ちがさき丸ごと博物館

ハマゴウ

名称 ハマゴウ 別名
所在地 海岸の砂丘
概要 ハマゴウは、海岸の砂丘に群生するクマツヅラ科の落葉低木で、茎は砂中を横走して根を張り、伸びていきます。枝は直立したり、途上したりして高さ30〜60cmになります。花の時期は7月から8月で、枝先に青紫色の唇形の花を総状につけます。葉の表面は緑色でつやがありますが、裏側は細かい毛が密生し、ビロード状になって白く、遠くからは葉全体が粉っぽい緑色に見えます。夏の太陽がぎらぎらと照りつける砂浜に、青紫色の花がはうように咲く光景は、さわやかさと共に清涼感を与えてくれたことでしょう。

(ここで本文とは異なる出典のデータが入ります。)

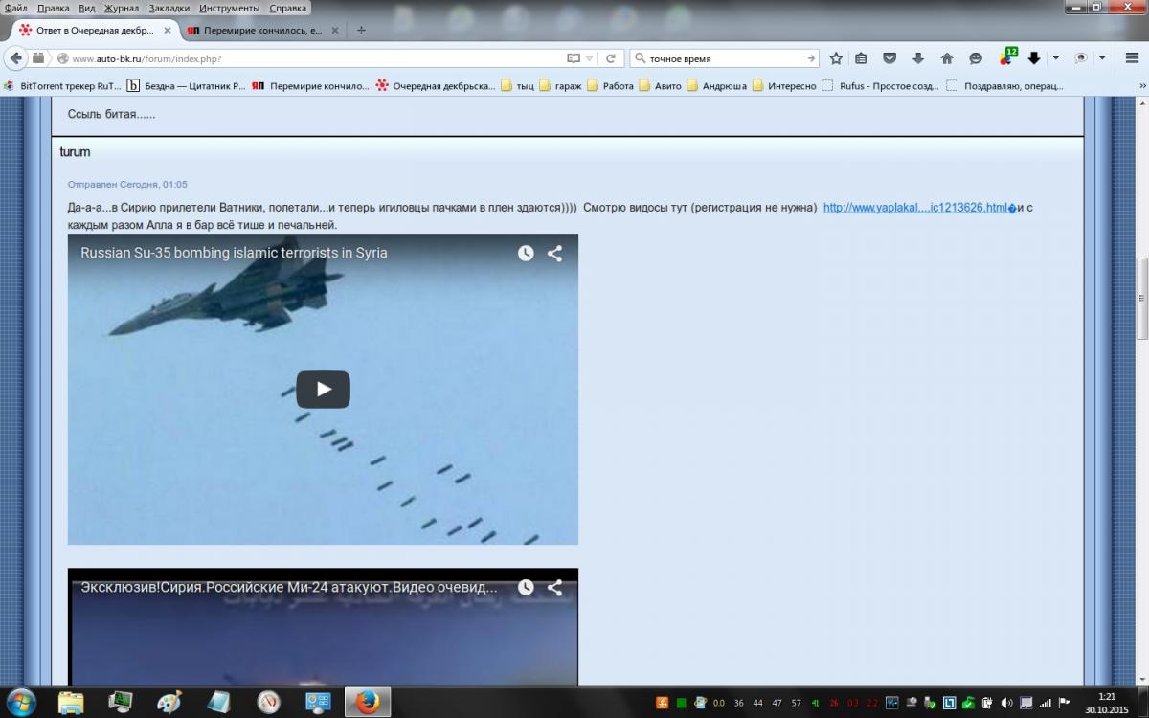The height and width of the screenshot is (718, 1149).
Task: Reload the current page
Action: coord(610,58)
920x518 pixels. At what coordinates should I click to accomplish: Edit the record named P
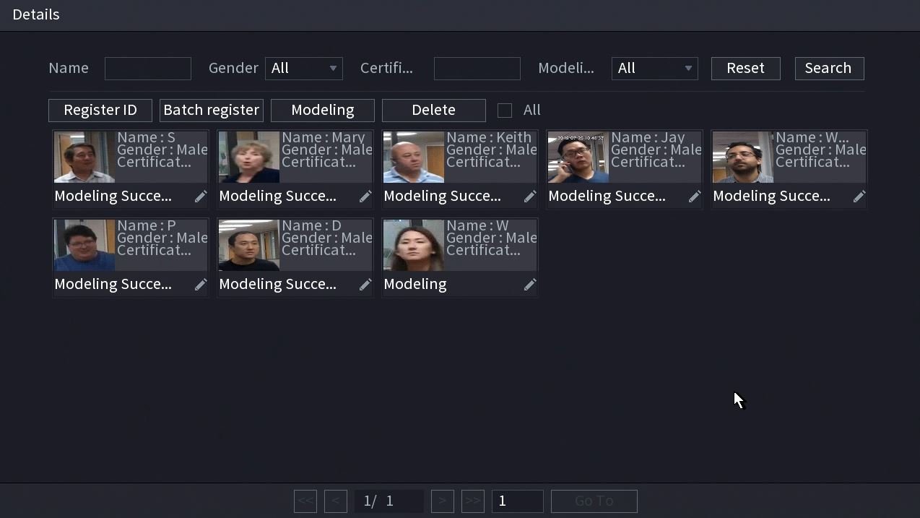[x=201, y=285]
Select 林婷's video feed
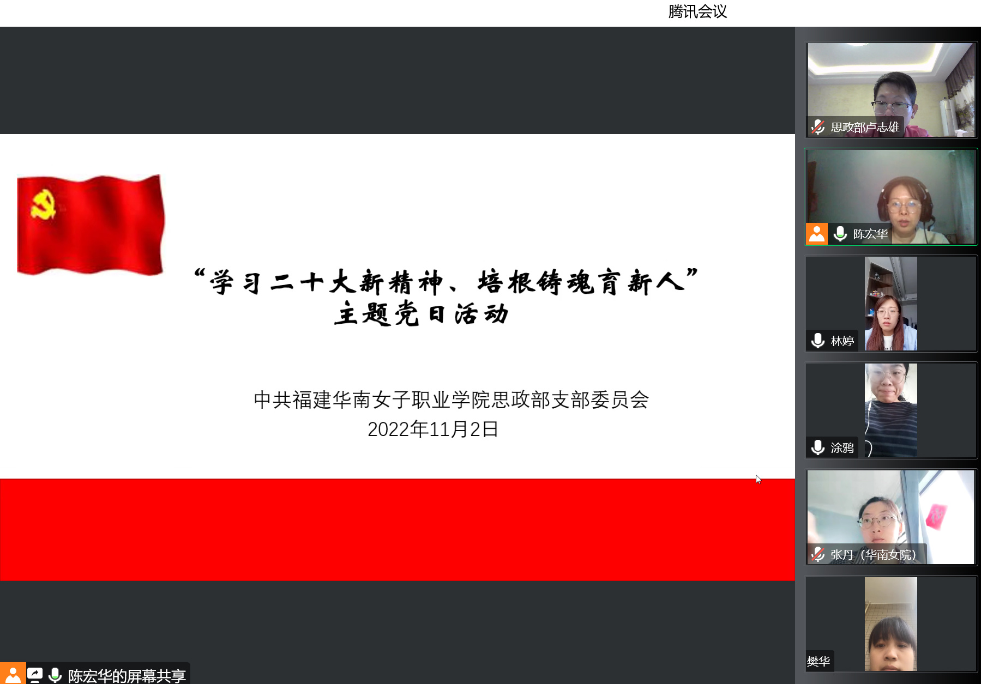The width and height of the screenshot is (981, 684). click(x=890, y=303)
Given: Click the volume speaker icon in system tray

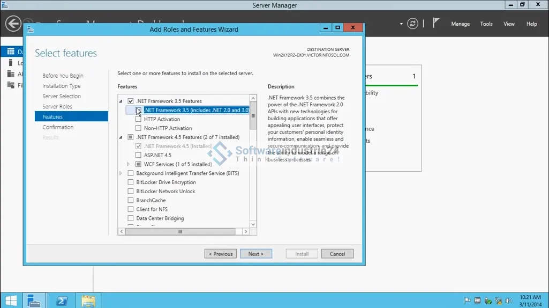Looking at the screenshot, I should click(x=508, y=301).
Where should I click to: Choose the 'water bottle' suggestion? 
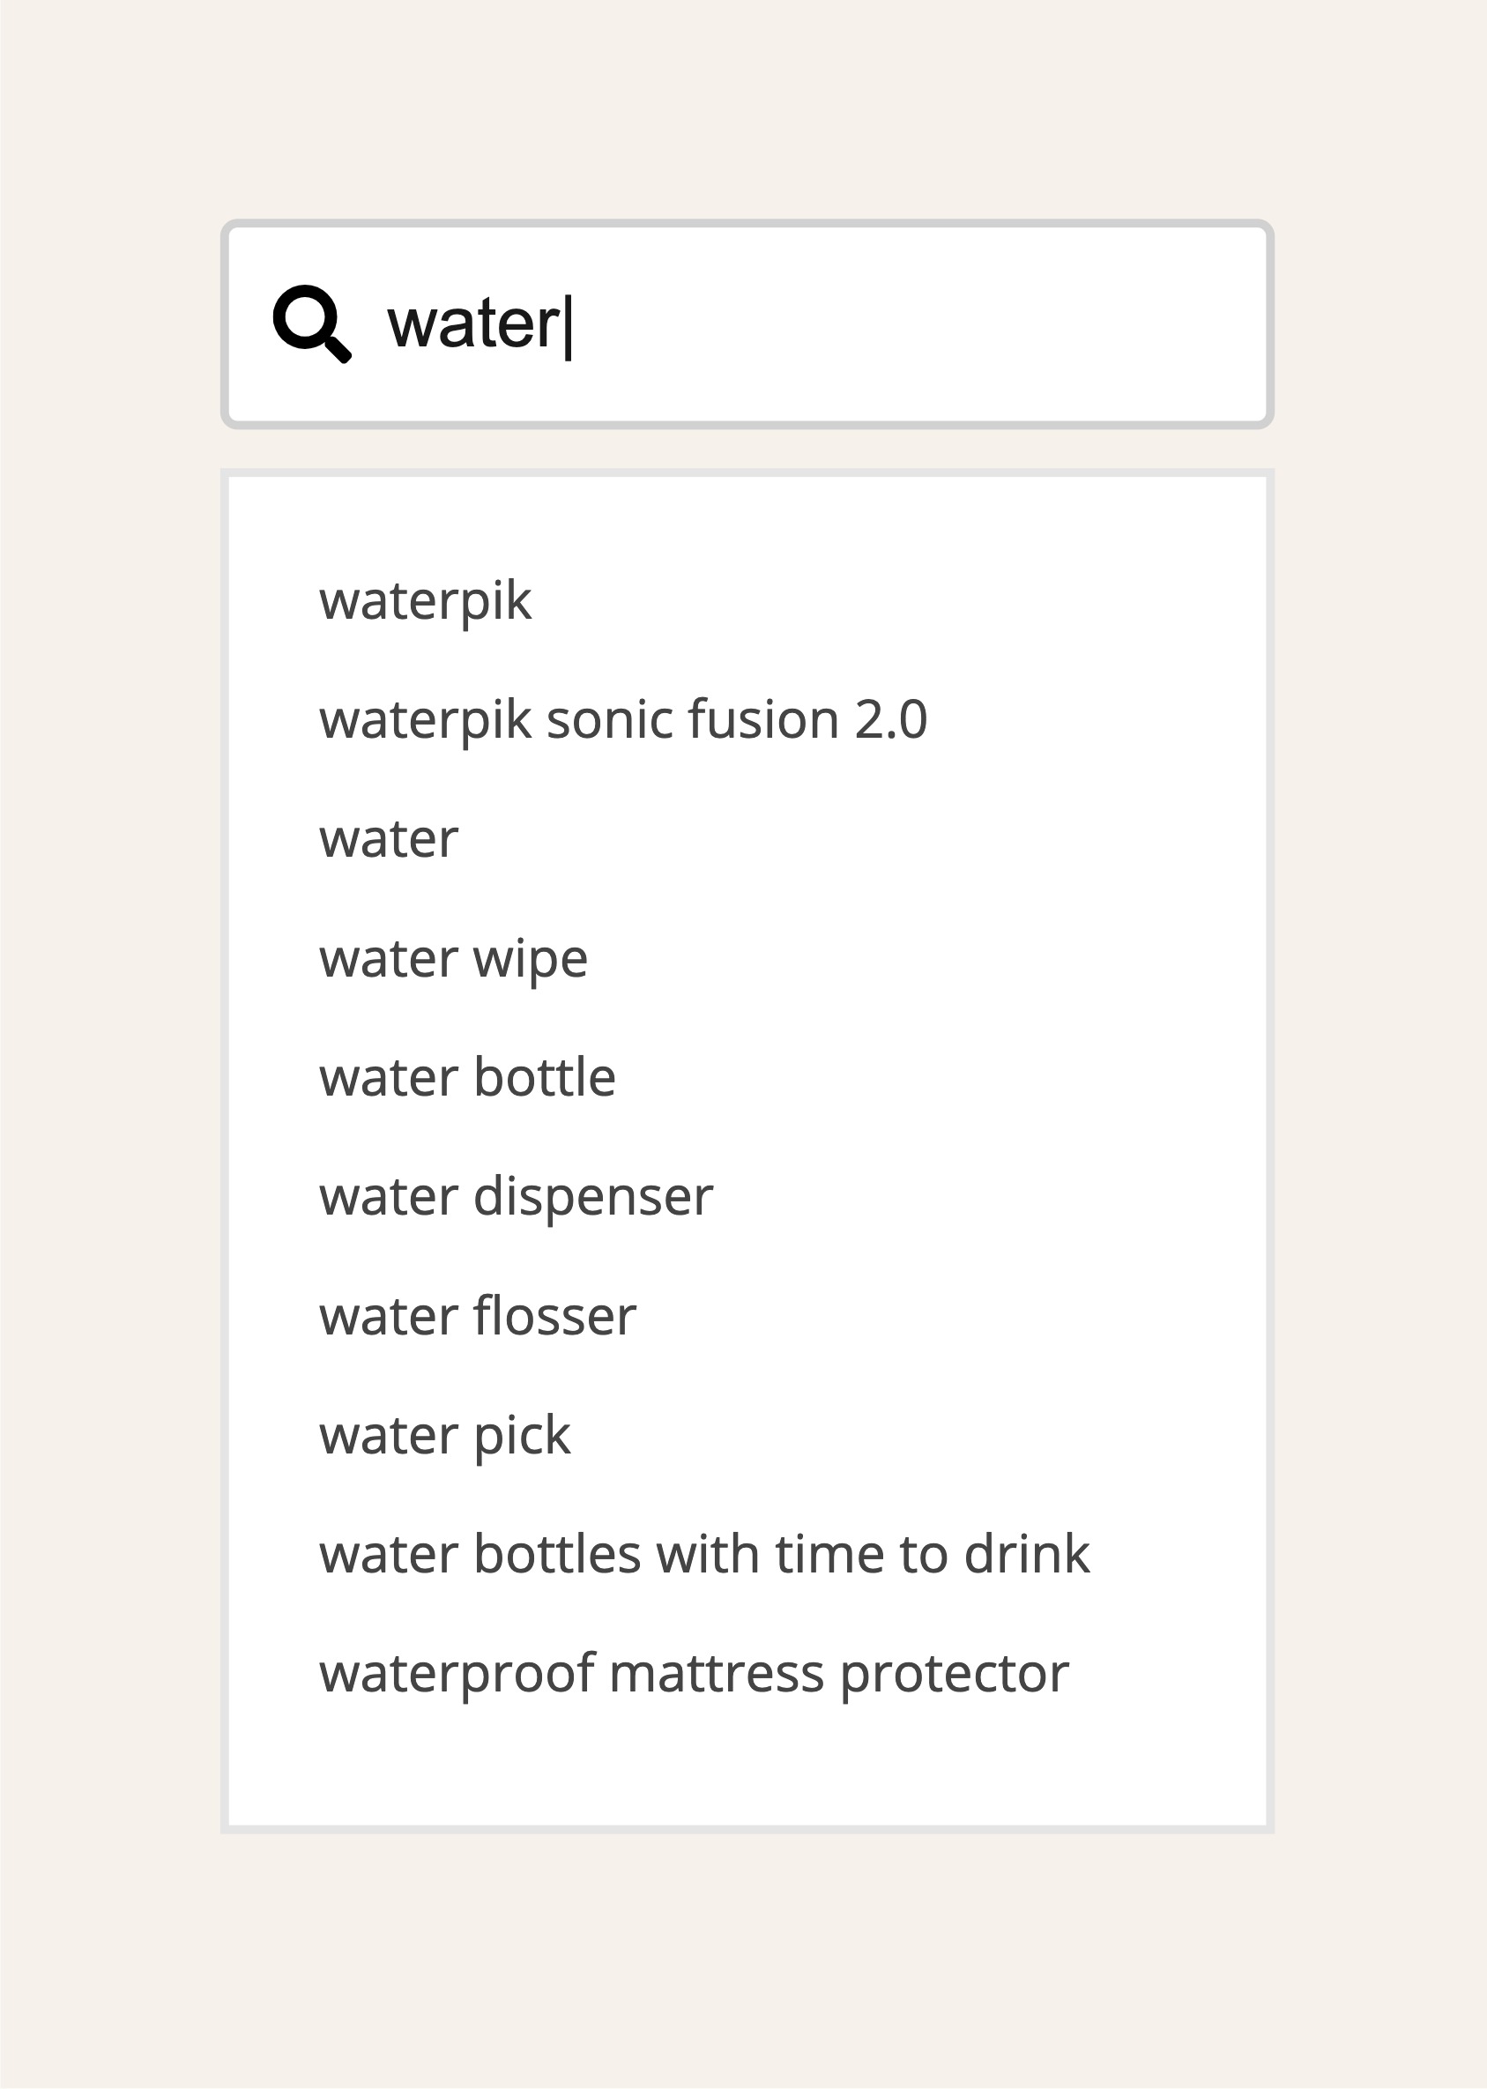tap(467, 1077)
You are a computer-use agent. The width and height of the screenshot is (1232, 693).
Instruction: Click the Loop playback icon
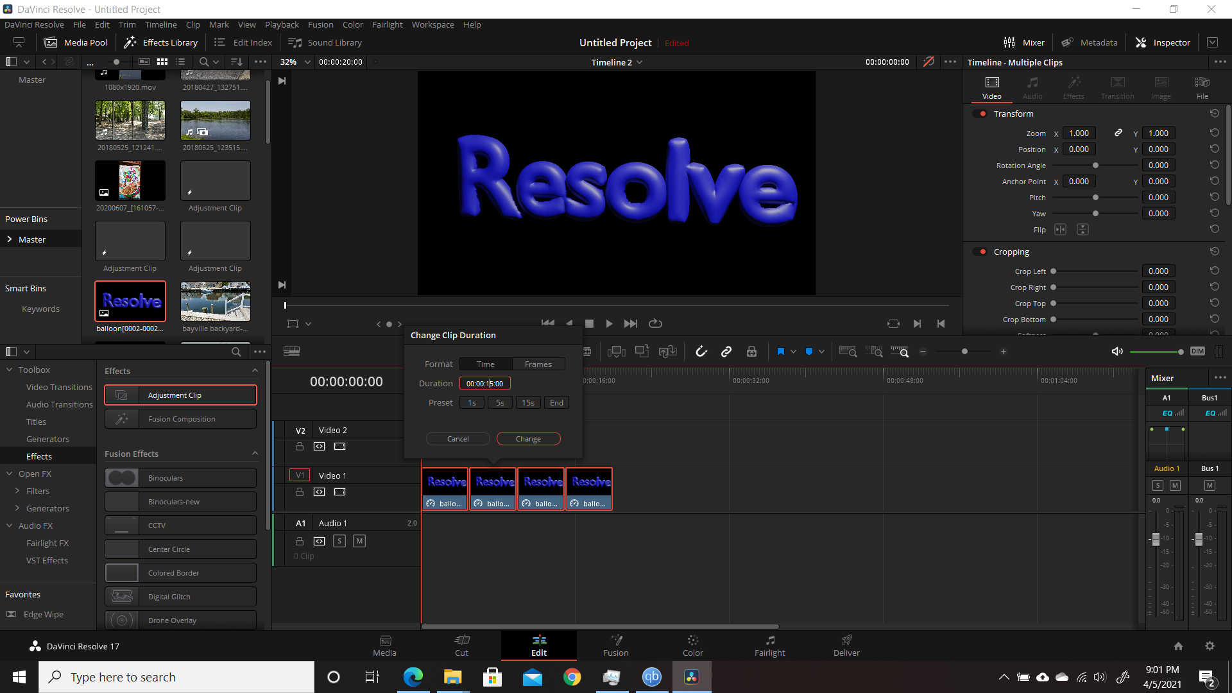point(655,323)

しかし、茅ヶ崎海岸でそのような情景が見られたのは昭和30年代のころまでで、海近くまで建物が並び、さらに海岸の浸食が進んで砂浜がなくなるにつれ、ハマゴウの姿は消えていき、現在では絶滅が危惧されるほどに少なくなってしまいました。ハマゴウは茅ヶ崎在来の植物ですが、浜降祭にゆかりのある植物であることも忘れてはなりません。その昔、南湖の網元鈴木孫七が、地引網漁の最中に海底に沈む寒川神社のみこしを発見して丁重に引き上げましたが、この時、砂の上では恐れ多いと浜に咲いていたハマゴウをみこしの褥(敷物・布団)にしたといいます。以来、鈴木家ではハマゴウを育て、祭礼には必ずみこしの下に敷くことを伝承しているそうです。